• **Problem requirements**
This exercise asks for the entries below to be printed exactly.

Collected data:
Start of Block
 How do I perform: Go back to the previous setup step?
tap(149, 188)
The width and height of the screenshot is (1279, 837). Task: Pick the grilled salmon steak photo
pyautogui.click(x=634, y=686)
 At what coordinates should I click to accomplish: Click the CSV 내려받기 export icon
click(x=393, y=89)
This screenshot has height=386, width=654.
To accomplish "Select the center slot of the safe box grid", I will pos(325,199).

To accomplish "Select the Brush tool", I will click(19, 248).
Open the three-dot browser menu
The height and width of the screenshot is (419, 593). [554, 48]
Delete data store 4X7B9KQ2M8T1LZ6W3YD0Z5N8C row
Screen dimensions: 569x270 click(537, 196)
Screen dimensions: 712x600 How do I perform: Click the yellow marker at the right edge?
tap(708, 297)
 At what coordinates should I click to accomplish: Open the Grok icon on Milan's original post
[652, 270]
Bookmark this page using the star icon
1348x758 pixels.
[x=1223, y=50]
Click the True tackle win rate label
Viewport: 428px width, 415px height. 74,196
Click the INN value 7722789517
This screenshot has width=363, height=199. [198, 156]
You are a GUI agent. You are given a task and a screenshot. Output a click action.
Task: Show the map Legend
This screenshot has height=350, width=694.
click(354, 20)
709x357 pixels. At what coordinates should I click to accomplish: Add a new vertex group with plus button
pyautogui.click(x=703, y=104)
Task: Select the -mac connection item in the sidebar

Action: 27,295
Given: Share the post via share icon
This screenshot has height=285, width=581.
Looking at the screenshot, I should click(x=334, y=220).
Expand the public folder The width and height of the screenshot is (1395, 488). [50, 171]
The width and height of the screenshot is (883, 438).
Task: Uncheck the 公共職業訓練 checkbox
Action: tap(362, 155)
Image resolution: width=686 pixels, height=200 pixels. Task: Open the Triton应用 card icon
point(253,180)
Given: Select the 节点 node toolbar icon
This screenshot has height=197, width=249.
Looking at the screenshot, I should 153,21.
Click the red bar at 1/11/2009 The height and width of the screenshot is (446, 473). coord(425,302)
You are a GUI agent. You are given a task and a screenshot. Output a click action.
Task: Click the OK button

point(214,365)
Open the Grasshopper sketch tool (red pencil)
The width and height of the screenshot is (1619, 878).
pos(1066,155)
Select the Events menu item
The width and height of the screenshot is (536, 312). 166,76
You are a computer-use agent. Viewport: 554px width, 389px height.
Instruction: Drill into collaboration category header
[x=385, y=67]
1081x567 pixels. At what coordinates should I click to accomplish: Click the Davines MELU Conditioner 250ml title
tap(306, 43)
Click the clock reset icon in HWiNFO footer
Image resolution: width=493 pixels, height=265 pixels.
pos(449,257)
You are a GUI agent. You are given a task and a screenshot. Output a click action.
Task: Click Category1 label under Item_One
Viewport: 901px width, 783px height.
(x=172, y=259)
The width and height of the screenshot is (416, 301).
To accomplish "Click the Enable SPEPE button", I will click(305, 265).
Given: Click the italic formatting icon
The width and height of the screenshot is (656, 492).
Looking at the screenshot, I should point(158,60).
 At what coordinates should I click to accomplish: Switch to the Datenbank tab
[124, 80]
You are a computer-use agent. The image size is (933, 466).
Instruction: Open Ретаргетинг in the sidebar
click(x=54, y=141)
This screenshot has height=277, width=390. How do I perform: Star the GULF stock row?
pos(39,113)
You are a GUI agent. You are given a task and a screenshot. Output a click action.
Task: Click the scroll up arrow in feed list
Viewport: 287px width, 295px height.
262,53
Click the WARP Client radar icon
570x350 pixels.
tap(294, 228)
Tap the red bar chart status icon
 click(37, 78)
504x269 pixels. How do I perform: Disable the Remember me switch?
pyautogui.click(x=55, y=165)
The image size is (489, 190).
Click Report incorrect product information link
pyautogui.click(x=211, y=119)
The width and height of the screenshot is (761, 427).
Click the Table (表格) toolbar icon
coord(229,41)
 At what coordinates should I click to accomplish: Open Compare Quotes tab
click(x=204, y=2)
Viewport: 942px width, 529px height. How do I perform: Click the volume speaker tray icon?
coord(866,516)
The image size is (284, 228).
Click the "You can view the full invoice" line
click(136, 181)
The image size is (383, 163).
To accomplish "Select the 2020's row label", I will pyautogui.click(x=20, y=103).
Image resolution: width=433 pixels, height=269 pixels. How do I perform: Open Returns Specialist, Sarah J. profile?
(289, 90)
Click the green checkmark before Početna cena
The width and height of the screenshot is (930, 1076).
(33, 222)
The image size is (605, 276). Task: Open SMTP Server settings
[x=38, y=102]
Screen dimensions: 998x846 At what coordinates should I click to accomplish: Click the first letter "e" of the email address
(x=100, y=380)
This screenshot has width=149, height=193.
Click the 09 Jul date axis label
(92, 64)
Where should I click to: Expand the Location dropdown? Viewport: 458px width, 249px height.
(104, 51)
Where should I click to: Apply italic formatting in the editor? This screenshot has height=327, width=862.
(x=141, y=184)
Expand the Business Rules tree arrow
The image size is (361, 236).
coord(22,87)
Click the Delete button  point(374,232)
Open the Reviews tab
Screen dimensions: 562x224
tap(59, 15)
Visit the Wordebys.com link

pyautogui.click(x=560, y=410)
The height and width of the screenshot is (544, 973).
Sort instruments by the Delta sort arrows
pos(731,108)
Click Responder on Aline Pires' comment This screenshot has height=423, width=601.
End of Block
• **Solved exercise**
 How do I perform: Go back to the previous setup step?
tap(149, 188)
The width and height of the screenshot is (1279, 837). Task: Pick the grilled salmon steak photo
pyautogui.click(x=634, y=686)
 At what coordinates should I click to accomplish: Click the CSV 내려받기 export icon
click(x=393, y=89)
This screenshot has height=386, width=654.
To accomplish "Select the center slot of the safe box grid", I will pos(325,199).

To accomplish "Select the Brush tool", I will click(19, 248).
Open the three-dot browser menu
The height and width of the screenshot is (419, 593). [554, 48]
Delete data store 4X7B9KQ2M8T1LZ6W3YD0Z5N8C row
Screen dimensions: 569x270 click(537, 196)
Screen dimensions: 712x600 How do I perform: Click the yellow marker at the right edge?
tap(708, 297)
 At what coordinates should I click to accomplish: Open the Grok icon on Milan's original post
[652, 270]
Bookmark this page using the star icon
1348x758 pixels.
[x=1223, y=50]
Click the True tackle win rate label
Viewport: 428px width, 415px height. 74,196
Click the INN value 7722789517
This screenshot has width=363, height=199. [198, 156]
You are a GUI agent. You are given a task and a screenshot. Output a click action.
Task: Show the map Legend
This screenshot has height=350, width=694.
click(354, 20)
709x357 pixels. At what coordinates should I click to accomplish: Add a new vertex group with plus button
pyautogui.click(x=703, y=104)
Task: Select the -mac connection item in the sidebar

Action: 27,295
Given: Share the post via share icon
This screenshot has height=285, width=581.
Looking at the screenshot, I should click(x=334, y=220).
Expand the public folder The width and height of the screenshot is (1395, 488). [50, 171]
The width and height of the screenshot is (883, 438).
Task: Uncheck the 公共職業訓練 checkbox
Action: tap(362, 155)
Image resolution: width=686 pixels, height=200 pixels. Task: Open the Triton应用 card icon
point(253,180)
Given: Select the 节点 node toolbar icon
This screenshot has height=197, width=249.
Looking at the screenshot, I should 153,21.
Click the red bar at 1/11/2009 The height and width of the screenshot is (446, 473). coord(425,302)
You are a GUI agent. You are given a task and a screenshot. Output a click action.
Task: Click the OK button

point(214,365)
Open the Grasshopper sketch tool (red pencil)
The width and height of the screenshot is (1619, 878).
pos(1066,155)
Select the Events menu item
The width and height of the screenshot is (536, 312). 166,76
You are a computer-use agent. Viewport: 554px width, 389px height.
Instruction: Drill into collaboration category header
[x=385, y=67]
1081x567 pixels. At what coordinates should I click to accomplish: Click the Davines MELU Conditioner 250ml title
tap(306, 43)
Click the clock reset icon in HWiNFO footer
Image resolution: width=493 pixels, height=265 pixels.
pos(449,257)
You are a GUI agent. You are given a task and a screenshot. Output a click action.
Task: Click Category1 label under Item_One
Viewport: 901px width, 783px height.
(x=172, y=259)
The width and height of the screenshot is (416, 301).
To accomplish "Click the Enable SPEPE button", I will click(305, 265).
Given: Click the italic formatting icon
The width and height of the screenshot is (656, 492).
Looking at the screenshot, I should point(158,60).
 At what coordinates should I click to accomplish: Switch to the Datenbank tab
[124, 80]
You are a computer-use agent. The image size is (933, 466).
Instruction: Open Ретаргетинг in the sidebar
click(x=54, y=141)
This screenshot has height=277, width=390. How do I perform: Star the GULF stock row?
pos(39,113)
You are a GUI agent. You are given a task and a screenshot. Output a click action.
Task: Click the scroll up arrow in feed list
Viewport: 287px width, 295px height.
262,53
Click the WARP Client radar icon
570x350 pixels.
tap(294, 228)
Tap the red bar chart status icon
 click(37, 78)
504x269 pixels. How do I perform: Disable the Remember me switch?
pyautogui.click(x=55, y=165)
The image size is (489, 190).
Click Report incorrect product information link
pyautogui.click(x=211, y=119)
The width and height of the screenshot is (761, 427).
Click the Table (表格) toolbar icon
coord(229,41)
 At what coordinates should I click to accomplish: Open Compare Quotes tab
click(x=204, y=2)
Viewport: 942px width, 529px height. How do I perform: Click the volume speaker tray icon?
coord(866,516)
The image size is (284, 228).
Click the "You can view the full invoice" line
click(136, 181)
The image size is (383, 163).
To accomplish "Select the 2020's row label", I will pyautogui.click(x=20, y=103).
Image resolution: width=433 pixels, height=269 pixels. How do I perform: Open Returns Specialist, Sarah J. profile?
(289, 90)
Click the green checkmark before Početna cena
The width and height of the screenshot is (930, 1076).
(33, 222)
The image size is (605, 276). Task: Open SMTP Server settings
[x=38, y=102]
Screen dimensions: 998x846 At what coordinates should I click to accomplish: Click the first letter "e" of the email address
(x=100, y=380)
This screenshot has width=149, height=193.
Click the 09 Jul date axis label
(92, 64)
Where should I click to: Expand the Location dropdown? Viewport: 458px width, 249px height.
(104, 51)
Where should I click to: Apply italic formatting in the editor? This screenshot has height=327, width=862.
(x=141, y=184)
Expand the Business Rules tree arrow
The image size is (361, 236).
coord(22,87)
Click the Delete button  point(374,232)
Open the Reviews tab
Screen dimensions: 562x224
tap(59, 15)
Visit the Wordebys.com link

pyautogui.click(x=560, y=410)
The height and width of the screenshot is (544, 973).
Sort instruments by the Delta sort arrows
pos(731,108)
Click Responder on Aline Pires' comment This screenshot has height=423, width=601.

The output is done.